Driving around Lake Como

Hiring a car

If you want to hire or even take your own car, driving round Lake Como is perfectly do-able.  Hire the smallest car you think you can manage with, because this will pay dividends in parking and maneuvering.  Get a manual in preference to an automatic. Do buy the extra insurance coverage when you hire, although it might seem worth taking the risk.  Or if you travel a lot, consider buying an annual hire car insurance policy.  However careful a driver you are, you can’t prevent a fluke like the pothole that has suddenly opened up at the mouth of a tunnel where you can’t see it. This happened to us once and we were so glad we were covered.  There are a couple of car hire companies that just operate in Italy, SicilybyCar and Noleggio!.  We have found them to be very good and excellent value.

You’ll see all forms of transport on Lake Como

Roads

Road classifications are A for autostrada, or motorway, SS for strada statale   or national road, and SP for strada provinciale, or local major road.  Small village roads are managed by the local comune.  On the western shore of the lake the state high road SS340 is quite wide most of the way, although it does get narrow in Lenno and Colonno, so that there are traffic lights with single line traffic.  The eastern shore road, and the road going up to Bellagio, are SPs,  rather narrower and more twisty, but just take it gently.  If you want to go any distance, for example arriving at the lake from Milan, or going to Milan, consider taking the SS36 highway that skirts the eastern side of the lake, but above the villages.  This road is almost a motorway. Note that the etiquette for giving way to motorists coming onto the highway from feeder lanes is that the car coming on has to wait for a space and doesn’t expect you to slow down to let him in.
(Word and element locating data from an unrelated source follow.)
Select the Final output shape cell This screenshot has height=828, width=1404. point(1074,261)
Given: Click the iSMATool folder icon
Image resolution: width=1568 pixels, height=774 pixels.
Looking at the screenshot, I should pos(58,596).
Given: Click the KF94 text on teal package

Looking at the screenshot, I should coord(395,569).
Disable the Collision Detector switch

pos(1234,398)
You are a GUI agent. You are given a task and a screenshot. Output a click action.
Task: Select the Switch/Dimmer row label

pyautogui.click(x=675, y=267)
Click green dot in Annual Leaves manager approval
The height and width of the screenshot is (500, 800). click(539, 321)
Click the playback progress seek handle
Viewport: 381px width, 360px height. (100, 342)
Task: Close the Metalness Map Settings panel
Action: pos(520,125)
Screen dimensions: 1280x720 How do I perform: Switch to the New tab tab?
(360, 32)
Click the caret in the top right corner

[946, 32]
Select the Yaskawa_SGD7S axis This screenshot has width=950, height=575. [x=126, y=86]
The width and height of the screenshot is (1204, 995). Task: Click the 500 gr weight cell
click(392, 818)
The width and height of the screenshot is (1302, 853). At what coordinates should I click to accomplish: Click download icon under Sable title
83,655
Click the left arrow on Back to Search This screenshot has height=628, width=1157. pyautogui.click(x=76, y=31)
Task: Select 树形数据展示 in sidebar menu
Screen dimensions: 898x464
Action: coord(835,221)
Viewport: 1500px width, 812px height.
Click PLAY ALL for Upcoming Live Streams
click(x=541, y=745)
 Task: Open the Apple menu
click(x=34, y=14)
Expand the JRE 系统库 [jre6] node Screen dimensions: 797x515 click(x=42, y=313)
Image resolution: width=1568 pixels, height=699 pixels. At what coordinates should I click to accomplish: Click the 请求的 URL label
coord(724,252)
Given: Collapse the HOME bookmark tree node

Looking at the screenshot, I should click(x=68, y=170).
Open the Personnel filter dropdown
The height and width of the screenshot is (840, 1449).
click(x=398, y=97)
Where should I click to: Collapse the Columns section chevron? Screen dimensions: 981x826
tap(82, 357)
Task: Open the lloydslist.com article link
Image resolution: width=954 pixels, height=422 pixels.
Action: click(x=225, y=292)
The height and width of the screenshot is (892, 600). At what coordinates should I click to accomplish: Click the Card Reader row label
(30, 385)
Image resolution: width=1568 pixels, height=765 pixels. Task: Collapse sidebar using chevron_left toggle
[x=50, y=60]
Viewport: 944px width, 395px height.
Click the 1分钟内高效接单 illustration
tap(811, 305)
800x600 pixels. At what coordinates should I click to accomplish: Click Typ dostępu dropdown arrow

Be aware that flashing your headlights means ‘Hey, I’m here’ and doesn’t mean ‘Please, after you’.

Road sense

Just keep a cool head and don’t be flustered by cars coming up behind you. Don’t get fazed by the idea of Italian drivers.  Generally, Italians are good drivers – they understand what their car can and can’t do, and given the opportunity, they will do it! But in any case, the car in front of you or behind you is just as likely to be a hire car with a British driver! At the weekends and in the summer you may see crowds of cyclists in a peleton formation.  Treat them with respect.  Pedestrian crossings are not treated in quite the same way in Italy.  Many drivers will disregard waiting pedestrians rather than stop the flow of traffic.  So don’t feel obliged to stop if it doesn’t feel safe for you, and if you do stop, don’t be surprised if the pedestrian you are stopping for looks slightly amazed.  You can always wave and say ‘sono inglese‘ (‘I’m English’).  Note that a flashing amber light means ‘proceed with caution’. Your biggest problem in the summer months is likely to be with parking.  Be prepared to park your car on the edge of a town or village rather than right in the middle.   If you are taking the car ferry, note that there is a strict system of queueing, and the shore controllers know what order they sell the tickets in.  This is because when you buy the ticket they ask you the model of the car.  You buy the ticket for the car and driver, and then state the number of passengers.  Don’t try to squeeze in out of turn and don’t get in a panic if it looks as though the ferry is full – the staff have an uncanny knack of getting everyone on.